◆ **STATED GOAL**
Copy out the lines from the line with "Click the VirtualBox" to the line with "pyautogui.click(x=550, y=304)", both included, exactly as they stand.

--- Start ---

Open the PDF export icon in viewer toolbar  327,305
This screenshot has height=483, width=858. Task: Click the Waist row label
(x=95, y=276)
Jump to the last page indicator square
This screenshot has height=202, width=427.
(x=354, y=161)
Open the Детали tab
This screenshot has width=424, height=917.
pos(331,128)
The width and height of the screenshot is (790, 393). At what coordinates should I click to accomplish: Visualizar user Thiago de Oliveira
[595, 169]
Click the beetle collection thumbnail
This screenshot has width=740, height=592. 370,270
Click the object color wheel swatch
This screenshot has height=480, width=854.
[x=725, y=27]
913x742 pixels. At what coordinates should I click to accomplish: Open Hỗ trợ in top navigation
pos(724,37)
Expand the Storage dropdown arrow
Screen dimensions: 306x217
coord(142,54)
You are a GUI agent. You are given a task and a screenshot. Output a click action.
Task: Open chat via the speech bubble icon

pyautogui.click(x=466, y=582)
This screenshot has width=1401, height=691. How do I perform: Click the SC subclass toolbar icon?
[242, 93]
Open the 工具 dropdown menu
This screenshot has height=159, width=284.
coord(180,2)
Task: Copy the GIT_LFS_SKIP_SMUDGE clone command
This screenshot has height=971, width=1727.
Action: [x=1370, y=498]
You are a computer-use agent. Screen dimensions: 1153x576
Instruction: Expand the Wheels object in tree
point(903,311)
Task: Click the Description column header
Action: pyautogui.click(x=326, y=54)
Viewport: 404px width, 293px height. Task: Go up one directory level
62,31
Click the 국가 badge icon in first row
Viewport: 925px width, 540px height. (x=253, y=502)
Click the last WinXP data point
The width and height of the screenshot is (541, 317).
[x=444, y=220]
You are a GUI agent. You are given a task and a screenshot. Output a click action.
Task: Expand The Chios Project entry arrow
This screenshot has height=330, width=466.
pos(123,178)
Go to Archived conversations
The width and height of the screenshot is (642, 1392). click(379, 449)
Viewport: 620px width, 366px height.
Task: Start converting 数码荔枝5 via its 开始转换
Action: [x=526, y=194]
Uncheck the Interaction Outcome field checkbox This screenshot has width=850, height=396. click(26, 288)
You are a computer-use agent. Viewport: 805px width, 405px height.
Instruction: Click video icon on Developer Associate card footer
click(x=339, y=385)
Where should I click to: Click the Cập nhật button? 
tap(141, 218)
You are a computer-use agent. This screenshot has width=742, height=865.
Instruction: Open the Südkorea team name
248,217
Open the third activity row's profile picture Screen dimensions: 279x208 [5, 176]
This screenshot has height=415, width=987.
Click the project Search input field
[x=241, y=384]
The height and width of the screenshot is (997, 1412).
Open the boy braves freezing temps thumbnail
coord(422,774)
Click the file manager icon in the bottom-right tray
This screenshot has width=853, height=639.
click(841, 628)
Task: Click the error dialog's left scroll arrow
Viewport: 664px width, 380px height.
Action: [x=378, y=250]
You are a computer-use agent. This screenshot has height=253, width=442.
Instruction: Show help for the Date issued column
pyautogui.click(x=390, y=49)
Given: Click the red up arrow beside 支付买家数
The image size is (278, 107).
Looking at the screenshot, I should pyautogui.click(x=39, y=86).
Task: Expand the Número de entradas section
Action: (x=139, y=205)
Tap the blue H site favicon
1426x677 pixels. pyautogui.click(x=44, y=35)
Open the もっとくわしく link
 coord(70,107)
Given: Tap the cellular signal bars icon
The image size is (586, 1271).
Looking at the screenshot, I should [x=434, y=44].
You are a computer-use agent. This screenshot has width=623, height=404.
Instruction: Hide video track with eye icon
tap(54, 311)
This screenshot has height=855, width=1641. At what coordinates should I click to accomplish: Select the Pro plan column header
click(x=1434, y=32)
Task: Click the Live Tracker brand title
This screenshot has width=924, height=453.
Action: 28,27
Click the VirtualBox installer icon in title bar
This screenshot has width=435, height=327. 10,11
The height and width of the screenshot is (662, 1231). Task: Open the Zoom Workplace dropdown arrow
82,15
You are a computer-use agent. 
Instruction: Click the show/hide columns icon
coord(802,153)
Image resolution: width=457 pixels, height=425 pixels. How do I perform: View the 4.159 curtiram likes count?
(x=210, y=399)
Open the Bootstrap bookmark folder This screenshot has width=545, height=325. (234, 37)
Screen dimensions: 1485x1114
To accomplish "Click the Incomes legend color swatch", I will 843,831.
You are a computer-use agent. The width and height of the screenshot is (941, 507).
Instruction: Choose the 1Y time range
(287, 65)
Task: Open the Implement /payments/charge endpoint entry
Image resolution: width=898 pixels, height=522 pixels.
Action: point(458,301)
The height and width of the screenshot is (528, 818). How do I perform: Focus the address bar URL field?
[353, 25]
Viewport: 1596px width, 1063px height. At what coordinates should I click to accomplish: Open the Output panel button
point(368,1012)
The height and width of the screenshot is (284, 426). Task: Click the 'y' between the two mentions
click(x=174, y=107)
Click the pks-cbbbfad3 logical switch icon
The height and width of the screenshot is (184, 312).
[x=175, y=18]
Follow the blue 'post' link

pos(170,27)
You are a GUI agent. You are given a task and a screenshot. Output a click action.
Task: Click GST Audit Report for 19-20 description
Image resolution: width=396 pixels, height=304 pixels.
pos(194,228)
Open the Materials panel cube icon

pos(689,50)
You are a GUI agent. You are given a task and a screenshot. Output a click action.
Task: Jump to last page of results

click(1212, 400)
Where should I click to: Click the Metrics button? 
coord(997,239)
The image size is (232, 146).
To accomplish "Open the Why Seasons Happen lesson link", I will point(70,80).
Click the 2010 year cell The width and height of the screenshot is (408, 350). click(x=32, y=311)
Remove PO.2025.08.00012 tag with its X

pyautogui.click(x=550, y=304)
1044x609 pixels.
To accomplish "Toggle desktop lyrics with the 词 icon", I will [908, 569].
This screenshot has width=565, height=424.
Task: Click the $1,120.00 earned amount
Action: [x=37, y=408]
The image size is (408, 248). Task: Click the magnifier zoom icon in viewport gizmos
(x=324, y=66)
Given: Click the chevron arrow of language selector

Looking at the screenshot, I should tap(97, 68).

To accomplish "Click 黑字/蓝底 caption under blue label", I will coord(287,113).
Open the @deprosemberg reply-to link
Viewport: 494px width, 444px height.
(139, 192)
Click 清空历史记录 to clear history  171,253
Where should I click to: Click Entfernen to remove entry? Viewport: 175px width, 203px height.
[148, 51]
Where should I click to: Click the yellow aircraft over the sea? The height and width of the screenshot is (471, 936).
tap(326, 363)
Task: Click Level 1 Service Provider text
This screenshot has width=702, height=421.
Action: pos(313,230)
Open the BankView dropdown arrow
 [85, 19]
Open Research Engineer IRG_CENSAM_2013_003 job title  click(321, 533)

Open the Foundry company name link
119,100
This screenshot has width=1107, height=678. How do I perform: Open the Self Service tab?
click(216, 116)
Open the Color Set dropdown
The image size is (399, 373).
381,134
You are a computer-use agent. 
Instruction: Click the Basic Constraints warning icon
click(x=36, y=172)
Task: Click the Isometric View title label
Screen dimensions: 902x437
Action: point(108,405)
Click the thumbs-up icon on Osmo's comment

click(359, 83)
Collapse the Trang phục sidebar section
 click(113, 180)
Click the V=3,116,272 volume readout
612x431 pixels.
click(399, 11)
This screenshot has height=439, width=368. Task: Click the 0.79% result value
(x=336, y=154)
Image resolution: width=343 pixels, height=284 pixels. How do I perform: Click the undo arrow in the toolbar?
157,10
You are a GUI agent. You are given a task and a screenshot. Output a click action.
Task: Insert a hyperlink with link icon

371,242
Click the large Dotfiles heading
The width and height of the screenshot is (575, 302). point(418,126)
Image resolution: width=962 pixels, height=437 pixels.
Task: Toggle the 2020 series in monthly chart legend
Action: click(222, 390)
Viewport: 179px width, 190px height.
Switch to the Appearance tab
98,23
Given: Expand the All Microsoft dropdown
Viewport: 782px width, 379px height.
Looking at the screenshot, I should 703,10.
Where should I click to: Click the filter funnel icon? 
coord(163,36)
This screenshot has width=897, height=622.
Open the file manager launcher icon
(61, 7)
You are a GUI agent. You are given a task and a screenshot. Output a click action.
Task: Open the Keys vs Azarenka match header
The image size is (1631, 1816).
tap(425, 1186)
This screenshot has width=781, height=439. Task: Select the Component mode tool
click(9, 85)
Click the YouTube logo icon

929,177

--- End ---

◆ **WORKED SOLUTION**
Click the VirtualBox installer icon in title bar
This screenshot has width=435, height=327. 10,11
The height and width of the screenshot is (662, 1231). Task: Open the Zoom Workplace dropdown arrow
82,15
You are a computer-use agent. 
Instruction: Click the show/hide columns icon
coord(802,153)
Image resolution: width=457 pixels, height=425 pixels. How do I perform: View the 4.159 curtiram likes count?
(x=210, y=399)
Open the Bootstrap bookmark folder This screenshot has width=545, height=325. (234, 37)
Screen dimensions: 1485x1114
To accomplish "Click the Incomes legend color swatch", I will 843,831.
You are a computer-use agent. The width and height of the screenshot is (941, 507).
Instruction: Choose the 1Y time range
(287, 65)
Task: Open the Implement /payments/charge endpoint entry
Image resolution: width=898 pixels, height=522 pixels.
Action: point(458,301)
The height and width of the screenshot is (528, 818). How do I perform: Focus the address bar URL field?
[353, 25]
Viewport: 1596px width, 1063px height. At what coordinates should I click to accomplish: Open the Output panel button
point(368,1012)
The height and width of the screenshot is (284, 426). Task: Click the 'y' between the two mentions
click(x=174, y=107)
Click the pks-cbbbfad3 logical switch icon
The height and width of the screenshot is (184, 312).
[x=175, y=18]
Follow the blue 'post' link

pos(170,27)
You are a GUI agent. You are given a task and a screenshot. Output a click action.
Task: Click GST Audit Report for 19-20 description
Image resolution: width=396 pixels, height=304 pixels.
pos(194,228)
Open the Materials panel cube icon

pos(689,50)
You are a GUI agent. You are given a task and a screenshot. Output a click action.
Task: Jump to last page of results

click(1212, 400)
Where should I click to: Click the Metrics button? 
coord(997,239)
The image size is (232, 146).
To accomplish "Open the Why Seasons Happen lesson link", I will point(70,80).
Click the 2010 year cell The width and height of the screenshot is (408, 350). click(x=32, y=311)
Remove PO.2025.08.00012 tag with its X

pyautogui.click(x=550, y=304)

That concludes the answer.